5. Un Métier en Péril : L’Impact Destructeur sur la Restauration Tunisienne
Cette mutation superficielle du paysage culinaire tunisien n'est pas sans conséquences. Elle fragilise tout un écosystème en profondeur.
La Crise des Vocations et le Désarroi des Écoles Culinaires
Les prestigieuses écoles de cuisine tunisiennes (publiques ou privées) font face à un défi inédit. Comment motiver des étudiants à apprendre les techniques de base, à passer des heures à éplucher des légumes, à nettoyer des plans de travail et à accepter la hiérarchie d’une brigade, quand ces mêmes jeunes voient sur Instagram que l'on peut devenir célèbre et riche en superposant trois ingrédients industriels entre deux tranches de pain brioché ? On assiste à un décrochage : les jeunes veulent la gloire du chef sans passer par la sueur du commis.
La Concurrence Déloyale pour les Vrais Chefs
Les chefs tunisiens de métier, ceux qui valorisent le patrimoine culinaire national, qui travaillent le poulpe de Kerkennah, l'agneau de Thibar ou les agrumes du Cap Bon avec noblesse et respect technique, se retrouvent noyés dans la masse digitale.

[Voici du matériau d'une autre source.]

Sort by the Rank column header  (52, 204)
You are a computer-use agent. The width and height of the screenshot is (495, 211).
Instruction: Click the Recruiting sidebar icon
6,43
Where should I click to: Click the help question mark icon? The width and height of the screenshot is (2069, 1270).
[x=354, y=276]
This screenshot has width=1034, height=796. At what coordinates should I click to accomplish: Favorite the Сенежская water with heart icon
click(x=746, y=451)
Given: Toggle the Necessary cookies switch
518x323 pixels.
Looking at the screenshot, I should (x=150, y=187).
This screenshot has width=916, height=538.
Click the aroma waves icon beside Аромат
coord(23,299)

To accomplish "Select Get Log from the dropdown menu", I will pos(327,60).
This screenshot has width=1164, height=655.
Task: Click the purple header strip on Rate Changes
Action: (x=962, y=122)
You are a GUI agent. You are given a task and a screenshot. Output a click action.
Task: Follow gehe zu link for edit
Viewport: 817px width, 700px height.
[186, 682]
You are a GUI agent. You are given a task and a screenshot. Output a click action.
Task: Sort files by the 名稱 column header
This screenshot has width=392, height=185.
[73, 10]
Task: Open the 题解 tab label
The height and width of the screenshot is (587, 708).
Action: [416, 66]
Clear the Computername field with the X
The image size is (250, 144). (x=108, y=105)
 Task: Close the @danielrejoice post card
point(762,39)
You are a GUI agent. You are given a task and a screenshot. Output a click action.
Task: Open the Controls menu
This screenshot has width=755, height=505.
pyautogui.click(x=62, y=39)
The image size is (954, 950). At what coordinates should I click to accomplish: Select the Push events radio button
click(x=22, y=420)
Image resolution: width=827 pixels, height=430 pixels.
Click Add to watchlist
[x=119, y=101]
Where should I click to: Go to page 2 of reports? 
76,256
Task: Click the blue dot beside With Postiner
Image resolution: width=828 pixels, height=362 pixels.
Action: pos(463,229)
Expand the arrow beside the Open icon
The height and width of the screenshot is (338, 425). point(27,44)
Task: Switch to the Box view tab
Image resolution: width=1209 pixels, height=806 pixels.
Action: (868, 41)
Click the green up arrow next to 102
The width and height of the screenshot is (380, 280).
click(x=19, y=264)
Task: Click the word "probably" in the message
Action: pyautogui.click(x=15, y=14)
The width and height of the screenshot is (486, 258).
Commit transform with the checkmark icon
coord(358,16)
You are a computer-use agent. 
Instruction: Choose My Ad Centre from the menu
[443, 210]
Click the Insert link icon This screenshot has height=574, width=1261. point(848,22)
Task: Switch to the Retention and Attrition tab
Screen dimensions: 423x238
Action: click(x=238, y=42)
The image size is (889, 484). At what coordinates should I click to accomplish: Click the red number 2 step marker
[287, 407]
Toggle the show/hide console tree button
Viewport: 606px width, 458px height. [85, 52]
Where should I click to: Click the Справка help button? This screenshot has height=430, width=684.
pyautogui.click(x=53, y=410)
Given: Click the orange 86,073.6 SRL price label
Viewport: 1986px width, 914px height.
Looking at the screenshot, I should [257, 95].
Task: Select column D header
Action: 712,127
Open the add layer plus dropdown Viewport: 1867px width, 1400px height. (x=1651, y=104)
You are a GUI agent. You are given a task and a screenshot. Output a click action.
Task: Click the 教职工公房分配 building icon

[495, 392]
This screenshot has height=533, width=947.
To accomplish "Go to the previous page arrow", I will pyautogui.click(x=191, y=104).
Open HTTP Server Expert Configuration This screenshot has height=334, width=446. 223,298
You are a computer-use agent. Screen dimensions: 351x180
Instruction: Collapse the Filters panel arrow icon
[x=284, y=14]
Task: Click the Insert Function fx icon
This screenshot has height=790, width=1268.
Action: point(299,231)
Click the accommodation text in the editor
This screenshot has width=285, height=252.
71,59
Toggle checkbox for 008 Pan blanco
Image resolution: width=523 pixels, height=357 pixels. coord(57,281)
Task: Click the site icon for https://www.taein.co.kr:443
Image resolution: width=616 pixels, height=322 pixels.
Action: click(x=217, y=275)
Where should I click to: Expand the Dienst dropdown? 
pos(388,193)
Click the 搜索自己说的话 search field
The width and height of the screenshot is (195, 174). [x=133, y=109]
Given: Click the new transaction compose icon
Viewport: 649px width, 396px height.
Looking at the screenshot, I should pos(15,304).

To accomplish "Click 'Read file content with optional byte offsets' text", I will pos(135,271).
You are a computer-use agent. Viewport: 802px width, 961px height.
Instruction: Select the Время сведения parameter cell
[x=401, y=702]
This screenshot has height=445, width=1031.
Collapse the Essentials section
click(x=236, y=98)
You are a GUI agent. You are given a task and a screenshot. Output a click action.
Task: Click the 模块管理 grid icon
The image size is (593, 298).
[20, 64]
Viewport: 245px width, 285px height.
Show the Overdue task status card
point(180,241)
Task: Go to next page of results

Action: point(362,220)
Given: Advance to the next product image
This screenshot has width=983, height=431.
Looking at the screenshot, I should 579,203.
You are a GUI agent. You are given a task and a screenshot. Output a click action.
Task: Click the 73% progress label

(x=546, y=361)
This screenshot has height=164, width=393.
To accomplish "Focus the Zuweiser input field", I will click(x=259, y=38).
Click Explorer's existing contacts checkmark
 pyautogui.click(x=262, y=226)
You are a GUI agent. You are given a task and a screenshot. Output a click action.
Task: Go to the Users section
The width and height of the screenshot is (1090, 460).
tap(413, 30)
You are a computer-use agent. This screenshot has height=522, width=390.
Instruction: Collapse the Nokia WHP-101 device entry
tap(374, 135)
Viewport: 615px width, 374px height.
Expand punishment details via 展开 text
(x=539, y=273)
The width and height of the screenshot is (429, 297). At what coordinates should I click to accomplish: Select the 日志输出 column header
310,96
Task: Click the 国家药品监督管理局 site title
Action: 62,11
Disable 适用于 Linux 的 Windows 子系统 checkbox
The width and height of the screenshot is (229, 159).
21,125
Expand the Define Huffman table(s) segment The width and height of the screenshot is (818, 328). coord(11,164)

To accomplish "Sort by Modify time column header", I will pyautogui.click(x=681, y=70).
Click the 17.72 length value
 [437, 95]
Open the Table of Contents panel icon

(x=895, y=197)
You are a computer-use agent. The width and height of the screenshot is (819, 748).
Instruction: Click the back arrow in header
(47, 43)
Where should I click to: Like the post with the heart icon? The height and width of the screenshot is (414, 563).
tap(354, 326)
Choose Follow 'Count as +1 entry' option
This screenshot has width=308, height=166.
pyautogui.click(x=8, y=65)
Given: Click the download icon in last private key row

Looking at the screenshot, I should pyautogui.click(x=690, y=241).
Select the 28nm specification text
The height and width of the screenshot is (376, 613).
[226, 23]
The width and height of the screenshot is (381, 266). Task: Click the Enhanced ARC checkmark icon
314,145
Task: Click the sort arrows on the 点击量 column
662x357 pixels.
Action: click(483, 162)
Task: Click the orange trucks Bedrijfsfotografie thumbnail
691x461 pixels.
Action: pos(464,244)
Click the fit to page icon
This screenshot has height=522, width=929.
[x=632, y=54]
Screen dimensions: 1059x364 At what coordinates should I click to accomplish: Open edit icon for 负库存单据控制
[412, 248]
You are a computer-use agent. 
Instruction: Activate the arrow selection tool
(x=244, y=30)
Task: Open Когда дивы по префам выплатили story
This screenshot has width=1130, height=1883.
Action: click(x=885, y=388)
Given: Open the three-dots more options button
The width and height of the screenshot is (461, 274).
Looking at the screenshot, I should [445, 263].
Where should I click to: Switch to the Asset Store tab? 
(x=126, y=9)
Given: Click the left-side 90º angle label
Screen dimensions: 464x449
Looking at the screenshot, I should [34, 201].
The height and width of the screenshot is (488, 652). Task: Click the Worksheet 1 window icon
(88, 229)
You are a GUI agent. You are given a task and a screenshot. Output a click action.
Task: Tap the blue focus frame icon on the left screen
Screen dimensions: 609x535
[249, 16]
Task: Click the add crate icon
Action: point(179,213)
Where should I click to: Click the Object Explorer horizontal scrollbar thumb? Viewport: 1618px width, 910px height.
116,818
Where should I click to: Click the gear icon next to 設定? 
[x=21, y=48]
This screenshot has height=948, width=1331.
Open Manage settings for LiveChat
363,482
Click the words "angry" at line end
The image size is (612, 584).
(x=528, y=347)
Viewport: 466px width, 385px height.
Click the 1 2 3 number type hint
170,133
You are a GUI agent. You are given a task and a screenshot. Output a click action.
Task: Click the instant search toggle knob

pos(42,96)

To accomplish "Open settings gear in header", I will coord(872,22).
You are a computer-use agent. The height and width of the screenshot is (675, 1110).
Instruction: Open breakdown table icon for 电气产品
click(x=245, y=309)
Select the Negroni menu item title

Ils investissent dans des matières premières de qualité, payent du personnel qualifié aux normes d'hygiène strictes, mais voient leurs marges fondre face à des structures de fast-food légères, au marketing agressif, qui captent une part massive du pouvoir d'achat des Tunisiens.
Conclusion : Rendre au Tablier ses Lettres de Noblesse
Le fast-food a sa place dans l'économie et dans les habitudes de consommation de la Tunisie moderne. Il répond à un besoin de rapidité, de convivialité urbaine et de budget maîtrisé. Préparer un bon sandwich ou une pizza réussie demande un vrai savoir-faire artisanal qu'il ne s'agit pas de dénigrer.
L'erreur — et le danger pour notre culture — réside dans le mélange des genres. Non, un préparateur de burgers n'est pas un chef de cuisine. Non, la prolifération de sauces industrielles n'est pas de la gastronomie.
Pour préserver l'identité culinaire tunisienne et encourager l'excellence de notre jeunesse, il est impératif de réhabiliter la notion d'effort, de formation et de vérité technique. La veste de chef doit cesser d'être un déguisement de marketing pour redevenir ce qu'elle a toujours été : une armure de travail, portée avec humilité par ceux qui consacrent leur vie à l'art exigeant, noble et magnifique de la table. La popularité est éphémère, le talent, lui, traverse le temps.